Un utente ha scoperto che se nel tuo storico git compare la stringa ‘HERMES.md’ (attenzione, proprio con le maiuscole!), il sistema di routing delle API di Claude decide che non è più ora di usare la tua quota mensile del piano Max, ma è il momento di iniziare a scalare i costi sul piano ‘extra usage’. Parliamo di un utente che ha visto bruciare oltre 200 dollari senza nemmeno accorgersene, mentre il suo dashboard mostrava ancora l’86% della capacità settimanale disponibile. Una magia nera, ma con un conto in banca decisamente meno magico.
La cosa assurda è che il bug non riguarda l’esistenza del file sul disco, ma la presenza della stringa nel messaggio di commit. Claude Code include i commit recenti nel prompt di sistema, e qualcosa lato server, probabilmente un regex scritto male o un rule-based router decisamente poco intelligente, interpreta quella stringa come un segnale per cambiare la classe di fatturazione. Se scrivi ‘hermes.md’ in minuscolo, tutto funziona. Se scrivi ‘HERMES.md’, sei fregato.
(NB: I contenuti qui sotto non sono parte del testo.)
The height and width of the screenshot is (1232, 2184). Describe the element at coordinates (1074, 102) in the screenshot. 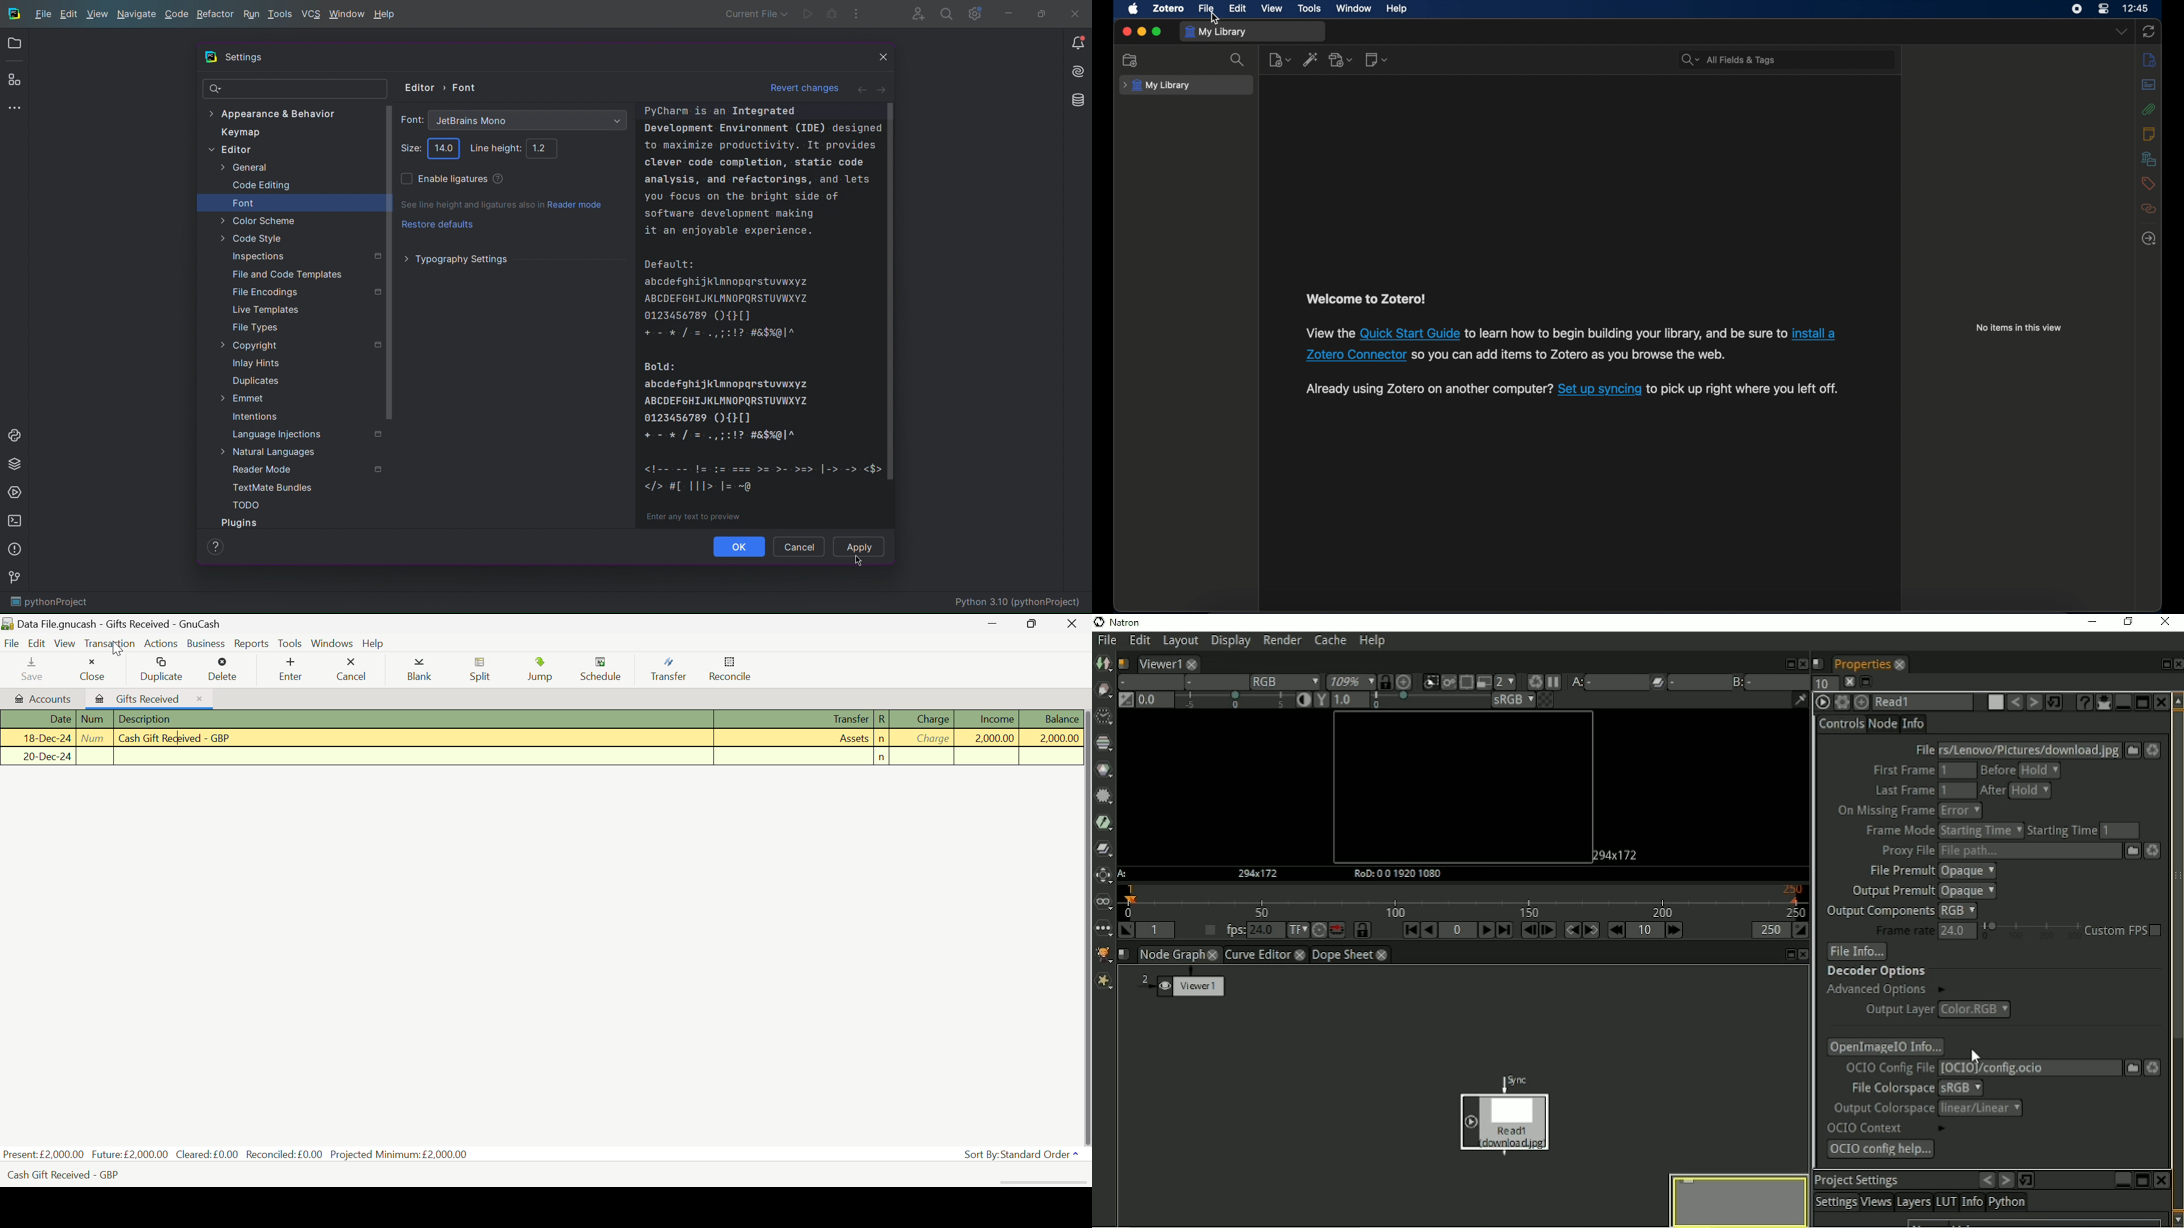

I see `Databases` at that location.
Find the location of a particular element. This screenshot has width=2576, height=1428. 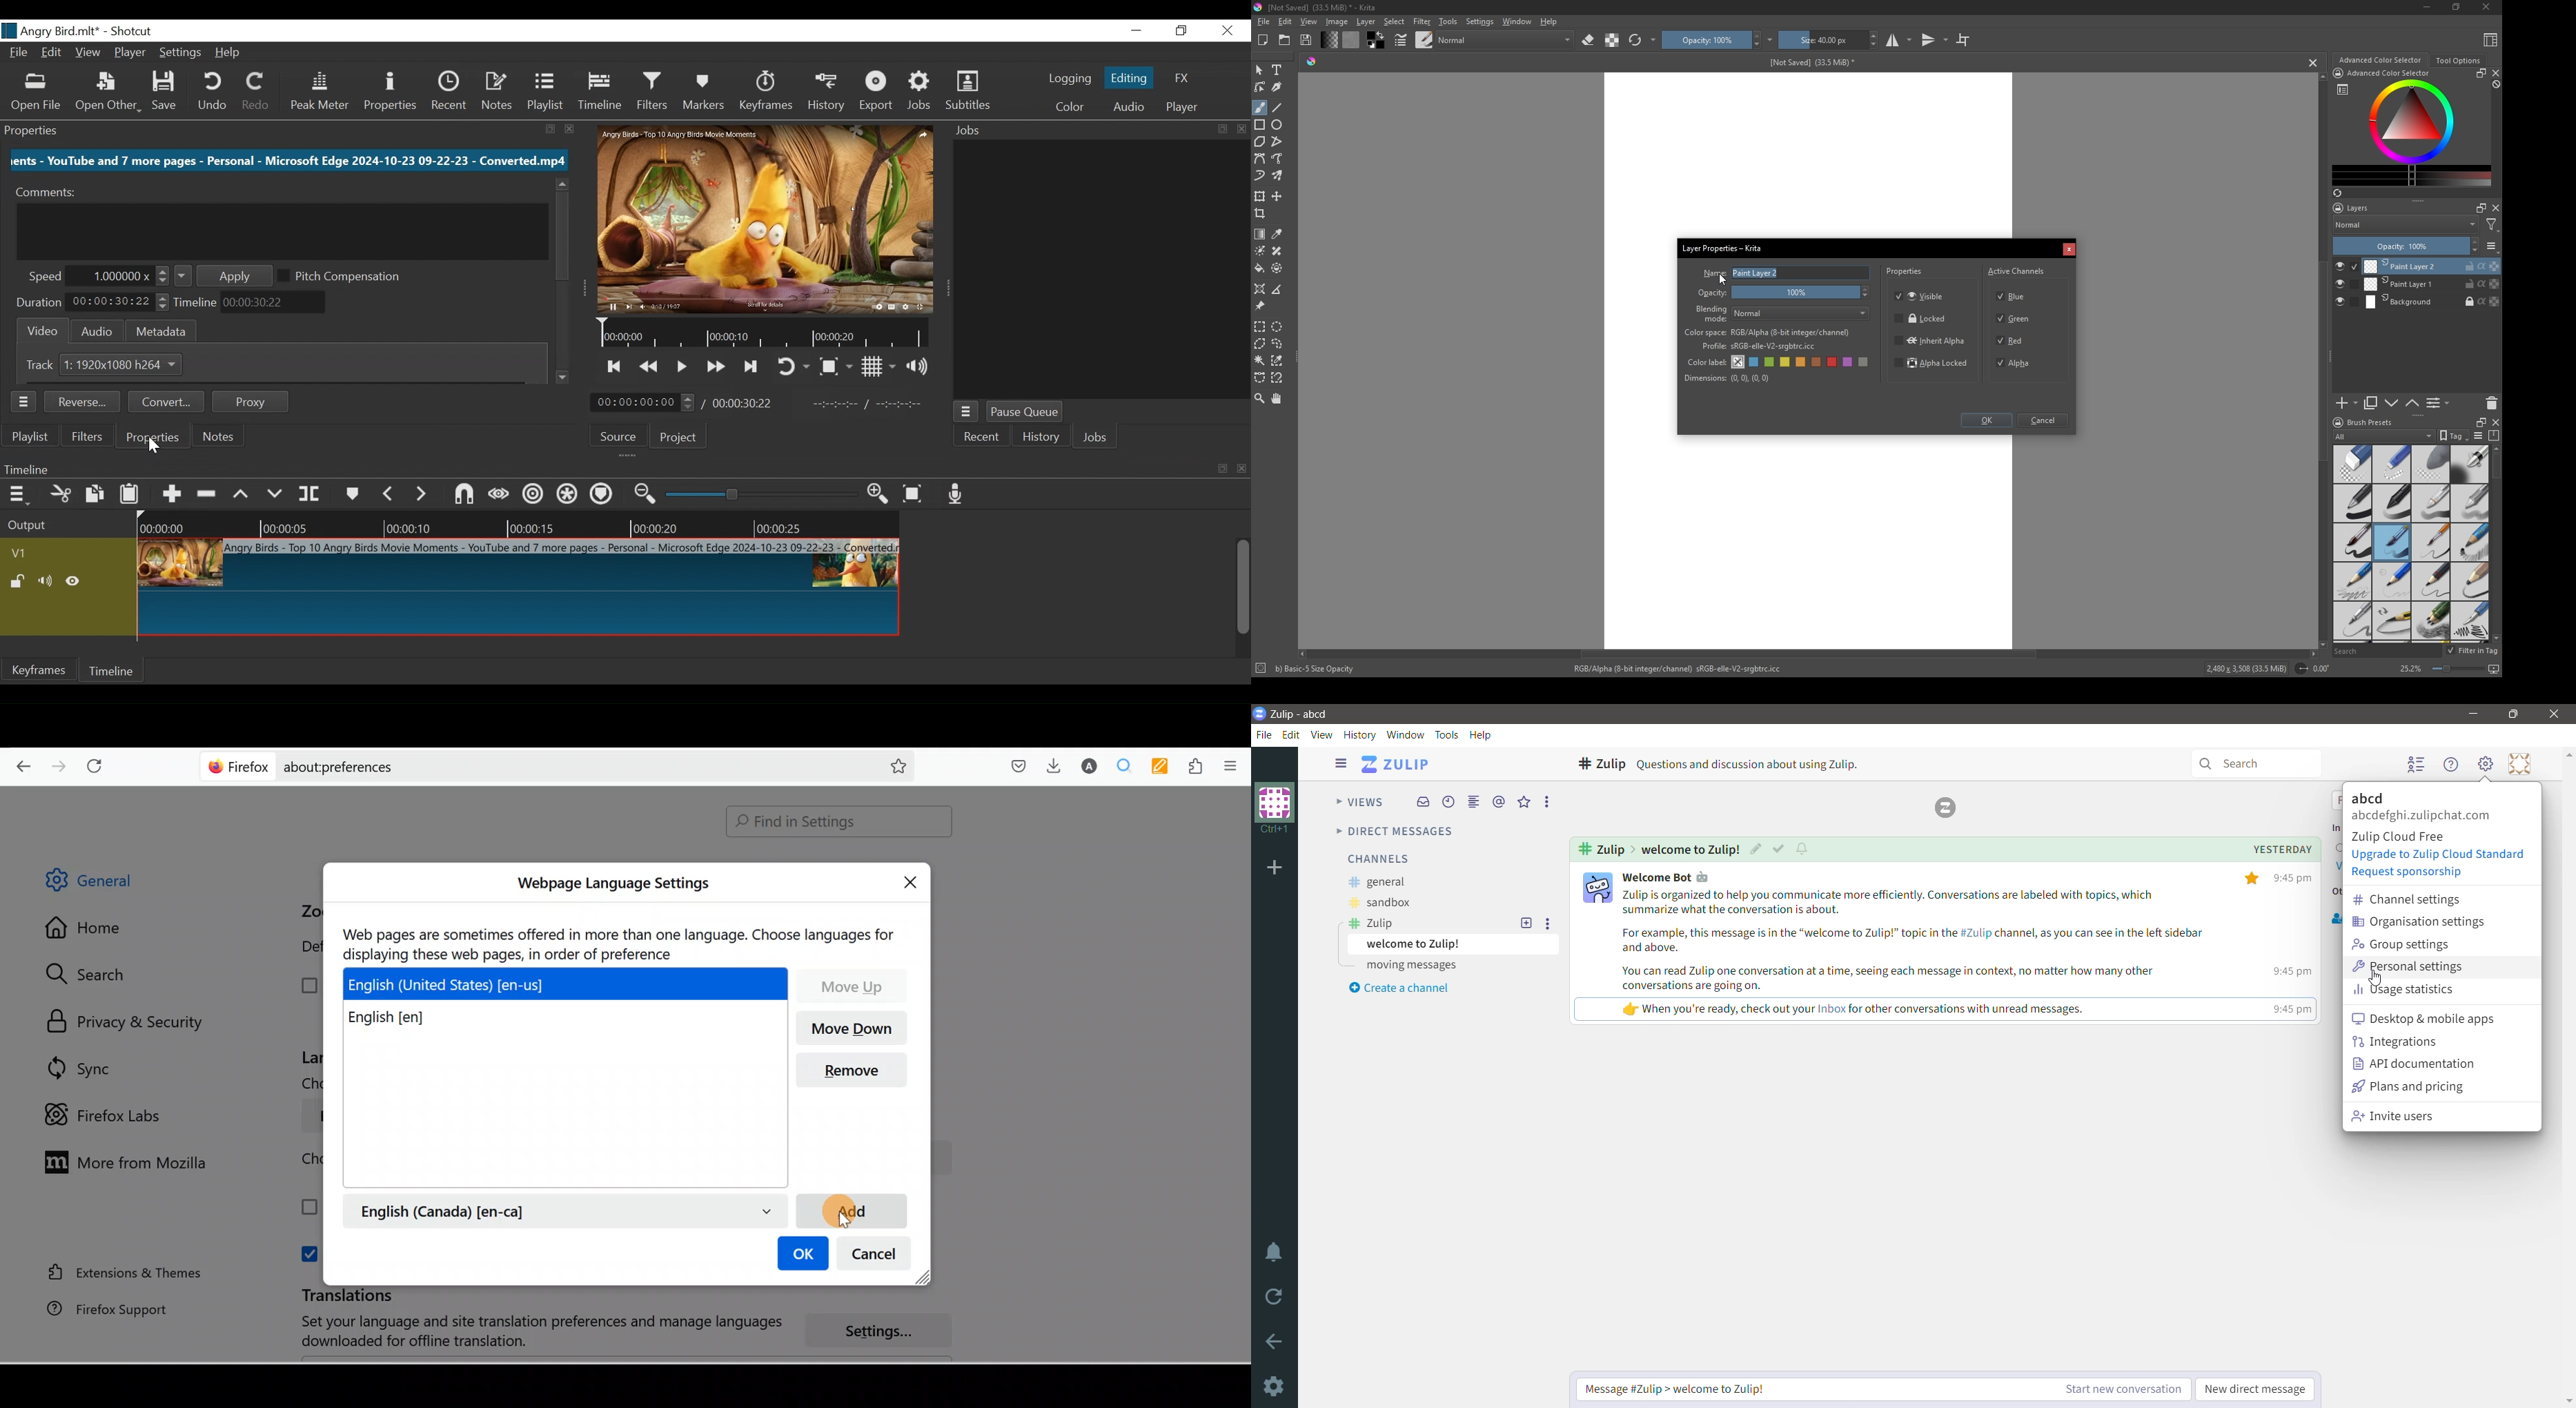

Da smanettone, trovo questa cosa profondamente irritante. Siamo abituati a bug, certo, ma un bug che introduce una latenza nel monitoraggio dei costi e che agisce in modo silente è il nemico numero uno di chiunque faccia debugging o automazione. È il classico esempio di ‘spaghetti code’ lato infrastruttura che finisce per punire l’utente finale. Non è solo un problema di codice, è un problema di trasparenza. Come fai a diagnosticare un errore che ti dice ‘hai finito i crediti extra’ quando, in realtà, i tuoi crediti del piano principale sono ancora lì che ti salutano?
Per noi che amiamo smontare tutto e capire come funzionano le cose, questo è un monito: fate attenzione a cosa scrivete nei vostri commit quando usate tool AI integrati. E soprattutto, controllate i log di billing con la stessa ossessionità con cui controllate i voltaggi su un oscilloscopio. Il ‘corporate-speak’ ci vende l’efficienza infinita, ma la realtà è che un semplice errore di case-sensitivity può trasformare il vostro workflow in un bancomat impazzito.
In breve: se vedete ‘HERMES.md’ nei vostri messaggi di commit, cambiate nome o fate un rename immediato. La tecnologia è fantastica, finché non decide di fatturarti un errore di battitura come se fosse un servizio premium.